Oh yeah -- there's this guy who works around the yard and he's got his shirt off, all the time. He is so checking out Marissa. Especially her rack. Marissa isn't interested. So far, anyway. She is more into, like, screaming and having a fit in front of her stepmom. In the first episode tonight, there is an awful lot of rumination, dark looks and frustration. That Marissa so needs a man and that Ryan, he is, you know, so not happy being a reliable father and partner to a gal he, like, really doesn't love.

Seriously now, tonight's episode is a tad disappointing. There's a hangover feeling after the big operatic drama that propelled the ending of the show's first season. It's very subdued, by the standards of The O.C. Mind you, there are lots of lovely people to look at, fabulous clothes to consider and even the cars look pretty. Things are being set up for further lovely emotional messes. There's a lot of heat coming, you can be certain of that.

Alter Egos (Newsworld, 10 p.m. on Rough Cuts) is a very fine and sometimes heart-wrenching documentary about two Canadian artists, and the contrasting arcs of their lives.

It's really about Ryan Larkin. In the 1960s, Larkin was the rising star at the National Film Board. Recognized as an extraordinarily gifted artist, his groundbreaking animated film Walking was nominated for an Academy Award in 1969. Then Larkin fell apart. For years now, he's panhandled on the streets of Montreal, begging for a living and putting barriers between himself and the artistic world he once inhabited.

But the entry point for exploring Larkin is Chris Landreth, a young man who is, today, what Larkin was decades ago. An award-winning animator, Landreth has made his own film about Larkin, called Ryan. It's a very powerful, disorienting film. Made in a visually stunning style, it manages to approximate Larkin's addled vision of the world. Alter Egos is about the two men, the film one made about the other, and the strange emotional, link between the two.

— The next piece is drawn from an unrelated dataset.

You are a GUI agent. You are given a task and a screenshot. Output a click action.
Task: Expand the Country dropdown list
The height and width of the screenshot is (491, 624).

When we first meet Larkin, he's on the street and says, "I don't think I have anything really that interesting to say. Except to apologize to the world for not providing it with another beautiful film. I just couldn't handle the mathematics, to use an abstract expression, of making a good film. I'm only good at the creative process. Any other process, I can't do at all."

The story that's pieced together about Larkin's descent into hell is one of drugs, ego and emotional fragility. And then there is the presence of Landreth, who is very wary of making direct statements about Larkin. His statement is his own film. In that -- the art speaks for the artist -- the true connection between the two artists emerges.

At one point, Larkin says, ruefully, "A genius can be a genius, but is sometimes a jerk in other areas. I took early retirement, I guess. I decided it was more interesting just begging on the street."

One thing we learn in this truly original, tough documentary, is that Ryan Larkin is no jerk.